Hubo también amor, y dicha, y gratitud, y liberación, en el abrazo de Lago Junior al míster después de haber marcado su excelente gol. Su golazo, sería mejor decir. El costamarfileño quiso agradecer con ese abrazo la inquebrantable —y merecida— confianza de Moreno hacia él. Hubo igualmente ayer mucho amor fuera del estadio, en la otra punta de la isla para ser más exactos, en la boda entre Rafa Nadal y Mery Perelló. De no haber sido ayer el enlace, seguro que Rafa se habría acercado hasta Son Moix, si bien intuimos que tal vez con el corazón partío.

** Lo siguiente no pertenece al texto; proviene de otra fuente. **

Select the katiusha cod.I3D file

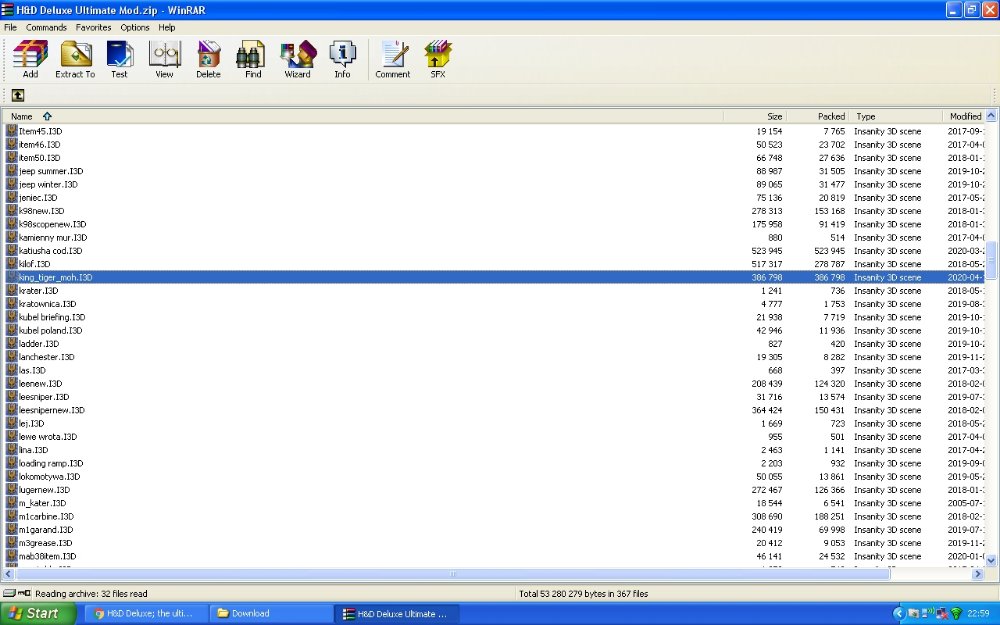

Precisamente, más de un corazón mallorquinista posiblemente casi se partió ayer por la noche, pero en ese caso fue por el sufrimiento acumulado durante casi 90 minutos. Adelantarse ante el Real Madrid en el minuto siete del encuentro, de cualquier encuentro, significa que en los 83 restantes vas a sufrir. Y mucho. Afortunadamente, este Mallorca demostró una vez más que cuando es necesario sabe sufrir y además como debe ser, de manera solidaria y colectiva, sin renunciar nunca al ataque.

Es cierto que ayer no vimos la mejor versión del Real Madrid. Aun así, Benzema pudo haber empatado el partido en el minuto 26, pero milagrosamente su disparo fue repelido por el larguero. Esta vez la fortuna estuvo de nuestro lado, al igual que también lo estuvo en dos jugadas más que dudosas en el área pequeña, una protagonizada por Baba y Casemiro en la primera parte, y otra por Salva Sevilla y Brahim en la segunda. Con esa angustia in crescendo finalmente no consumada, acabó felizmente el partido. Decenas de aficionados besaron entonces con fervor el escudo del Mallorca, que vendría a ser el equivalente de cuando Braulio decía en su maravillosa canción: «Amor, amor, mi amor./ Es todo cuanto sé decir». Amor a raudales, amor silencioso, amor verdadero.